Directed by: MICHAEL MANN
1995, TSPDT Rank #368
Heat is a classic film noir updated for the age of blockbuster action thrillers. The setting is the same, Los Angeles, but the landscape is virtually unrecognizable. After fifty years of urban sprawl and population explosion, the city has now grown to an unmanageable size and even the blinding sunlight doesn't help to put anything in perspective. Michael Mann's style is one of cool hues and fluid motion, with editing so slick that scenes often blend together without the viewer noticing that one scene has given way to another. In the film's world, everyone is a liar, a cheat, a maniac, or a combination of the three - not because they want to be, but because they feel they have to be. Everyone acts according to their nature in the end - nothing is truly left to chance. Human nature is brought into the light - no one is innocent, this is not a world of hard-edged blacks and whites anymore.

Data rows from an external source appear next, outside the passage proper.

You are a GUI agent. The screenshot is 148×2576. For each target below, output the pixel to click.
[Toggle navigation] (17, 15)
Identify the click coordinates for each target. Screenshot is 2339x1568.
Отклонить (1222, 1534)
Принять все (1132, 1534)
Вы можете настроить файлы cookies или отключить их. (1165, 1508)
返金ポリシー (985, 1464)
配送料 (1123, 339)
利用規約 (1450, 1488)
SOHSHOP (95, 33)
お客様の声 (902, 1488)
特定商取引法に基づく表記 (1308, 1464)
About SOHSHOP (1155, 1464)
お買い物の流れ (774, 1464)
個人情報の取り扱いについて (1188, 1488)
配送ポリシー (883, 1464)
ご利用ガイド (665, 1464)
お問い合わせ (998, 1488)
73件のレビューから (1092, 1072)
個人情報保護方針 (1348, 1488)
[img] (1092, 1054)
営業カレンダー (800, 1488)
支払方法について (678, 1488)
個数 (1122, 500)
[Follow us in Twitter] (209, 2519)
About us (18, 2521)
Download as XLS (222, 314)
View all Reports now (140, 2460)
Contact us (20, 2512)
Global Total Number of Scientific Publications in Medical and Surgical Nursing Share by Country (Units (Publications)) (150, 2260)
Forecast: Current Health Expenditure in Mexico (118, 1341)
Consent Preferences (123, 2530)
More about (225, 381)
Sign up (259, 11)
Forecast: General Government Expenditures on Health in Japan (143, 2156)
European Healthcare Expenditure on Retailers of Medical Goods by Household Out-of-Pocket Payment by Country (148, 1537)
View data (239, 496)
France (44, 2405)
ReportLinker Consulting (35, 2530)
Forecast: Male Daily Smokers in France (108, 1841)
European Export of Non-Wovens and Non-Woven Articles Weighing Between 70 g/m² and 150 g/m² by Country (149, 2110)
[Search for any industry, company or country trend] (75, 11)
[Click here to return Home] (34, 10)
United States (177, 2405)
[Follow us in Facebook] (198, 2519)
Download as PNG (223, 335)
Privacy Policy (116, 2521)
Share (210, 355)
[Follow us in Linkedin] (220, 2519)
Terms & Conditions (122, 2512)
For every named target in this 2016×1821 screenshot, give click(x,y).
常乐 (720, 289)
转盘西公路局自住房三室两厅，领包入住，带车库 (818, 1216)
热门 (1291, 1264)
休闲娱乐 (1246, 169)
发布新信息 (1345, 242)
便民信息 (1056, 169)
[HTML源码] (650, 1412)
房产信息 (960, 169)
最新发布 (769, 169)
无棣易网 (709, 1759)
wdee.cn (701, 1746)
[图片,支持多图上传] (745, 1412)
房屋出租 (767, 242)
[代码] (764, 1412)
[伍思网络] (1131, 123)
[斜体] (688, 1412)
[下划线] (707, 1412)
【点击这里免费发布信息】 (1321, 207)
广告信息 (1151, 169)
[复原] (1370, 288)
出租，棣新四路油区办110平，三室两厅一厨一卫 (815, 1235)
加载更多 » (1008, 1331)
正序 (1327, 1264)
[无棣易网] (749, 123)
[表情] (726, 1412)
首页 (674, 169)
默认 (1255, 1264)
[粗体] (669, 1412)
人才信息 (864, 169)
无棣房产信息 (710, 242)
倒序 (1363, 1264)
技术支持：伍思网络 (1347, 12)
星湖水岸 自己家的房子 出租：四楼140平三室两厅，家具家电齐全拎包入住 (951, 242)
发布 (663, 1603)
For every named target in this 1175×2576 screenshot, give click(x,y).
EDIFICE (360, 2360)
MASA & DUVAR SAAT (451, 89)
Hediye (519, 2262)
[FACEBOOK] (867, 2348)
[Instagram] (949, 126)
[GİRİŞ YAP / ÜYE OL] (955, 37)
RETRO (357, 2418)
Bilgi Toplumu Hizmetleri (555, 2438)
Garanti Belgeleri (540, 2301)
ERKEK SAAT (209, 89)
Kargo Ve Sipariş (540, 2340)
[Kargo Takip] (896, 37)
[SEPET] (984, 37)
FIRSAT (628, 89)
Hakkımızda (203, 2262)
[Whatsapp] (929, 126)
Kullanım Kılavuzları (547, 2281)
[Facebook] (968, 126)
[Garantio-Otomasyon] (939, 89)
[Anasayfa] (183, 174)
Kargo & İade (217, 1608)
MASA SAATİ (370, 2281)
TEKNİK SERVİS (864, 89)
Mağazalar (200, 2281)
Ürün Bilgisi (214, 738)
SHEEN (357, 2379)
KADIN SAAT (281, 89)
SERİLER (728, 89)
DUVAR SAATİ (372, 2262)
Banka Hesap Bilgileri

Overall, Heat is an incredible piece of work. The narrative is masterfully handled, with a world-class cast, and a script that refuses to give in to easy answers. It's the epitome of neo-noir - noir brought into the light and made new. What once lurked in the shadows, just below the surface, has now taken over everyday life. No one is safe, no one is innocent, and there can be no apologies, regrets, or self-pity - just a full-fledged commitment to one's nature, and nothing else.